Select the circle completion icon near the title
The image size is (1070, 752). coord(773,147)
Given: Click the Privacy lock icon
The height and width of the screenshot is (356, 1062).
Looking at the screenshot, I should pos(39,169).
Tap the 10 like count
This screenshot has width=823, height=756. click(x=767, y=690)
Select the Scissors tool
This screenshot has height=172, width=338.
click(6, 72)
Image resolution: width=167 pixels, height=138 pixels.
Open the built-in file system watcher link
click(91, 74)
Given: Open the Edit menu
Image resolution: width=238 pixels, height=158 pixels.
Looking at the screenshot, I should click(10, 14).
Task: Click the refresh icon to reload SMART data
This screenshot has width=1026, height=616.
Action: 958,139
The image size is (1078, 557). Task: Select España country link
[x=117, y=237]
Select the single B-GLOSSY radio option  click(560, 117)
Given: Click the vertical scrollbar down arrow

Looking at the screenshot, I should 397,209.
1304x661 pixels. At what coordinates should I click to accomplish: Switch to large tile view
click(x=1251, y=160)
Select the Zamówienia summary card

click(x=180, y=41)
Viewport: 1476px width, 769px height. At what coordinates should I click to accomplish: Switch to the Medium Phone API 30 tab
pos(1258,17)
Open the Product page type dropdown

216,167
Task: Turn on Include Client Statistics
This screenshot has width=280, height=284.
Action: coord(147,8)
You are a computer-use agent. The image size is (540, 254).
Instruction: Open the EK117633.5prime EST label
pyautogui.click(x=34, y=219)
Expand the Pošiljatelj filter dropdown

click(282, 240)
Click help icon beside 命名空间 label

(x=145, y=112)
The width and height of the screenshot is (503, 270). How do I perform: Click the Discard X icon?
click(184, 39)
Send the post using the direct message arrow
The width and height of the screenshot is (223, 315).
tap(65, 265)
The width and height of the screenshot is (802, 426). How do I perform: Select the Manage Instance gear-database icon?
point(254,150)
_ _ _ _ _
Task objective. Rewrite all of the items above with every occurrence of "icon" changed to "symbol" and nothing else altered.

Answer for this exercise.
Select the circle completion symbol near the title
The image size is (1070, 752). coord(773,147)
Given: Click the Privacy lock symbol
The height and width of the screenshot is (356, 1062).
Looking at the screenshot, I should pos(39,169).
Tap the 10 like count
This screenshot has width=823, height=756. click(x=767, y=690)
Select the Scissors tool
This screenshot has height=172, width=338.
click(6, 72)
Image resolution: width=167 pixels, height=138 pixels.
Open the built-in file system watcher link
click(91, 74)
Given: Open the Edit menu
Image resolution: width=238 pixels, height=158 pixels.
Looking at the screenshot, I should click(10, 14).
Task: Click the refresh symbol to reload SMART data
This screenshot has width=1026, height=616.
Action: 958,139
The image size is (1078, 557). Task: Select España country link
[x=117, y=237]
Select the single B-GLOSSY radio option  click(560, 117)
Given: Click the vertical scrollbar down arrow

Looking at the screenshot, I should 397,209.
1304x661 pixels. At what coordinates should I click to accomplish: Switch to large tile view
click(x=1251, y=160)
Select the Zamówienia summary card

click(x=180, y=41)
Viewport: 1476px width, 769px height. At what coordinates should I click to accomplish: Switch to the Medium Phone API 30 tab
pos(1258,17)
Open the Product page type dropdown

216,167
Task: Turn on Include Client Statistics
This screenshot has width=280, height=284.
Action: coord(147,8)
You are a computer-use agent. The image size is (540, 254).
Instruction: Open the EK117633.5prime EST label
pyautogui.click(x=34, y=219)
Expand the Pošiljatelj filter dropdown

click(282, 240)
Click help symbol beside 命名空间 label

(x=145, y=112)
The width and height of the screenshot is (503, 270). How do I perform: Click the Discard X symbol?
click(184, 39)
Send the post using the direct message arrow
The width and height of the screenshot is (223, 315).
tap(65, 265)
The width and height of the screenshot is (802, 426). How do I perform: Select the Manage Instance gear-database symbol?
point(254,150)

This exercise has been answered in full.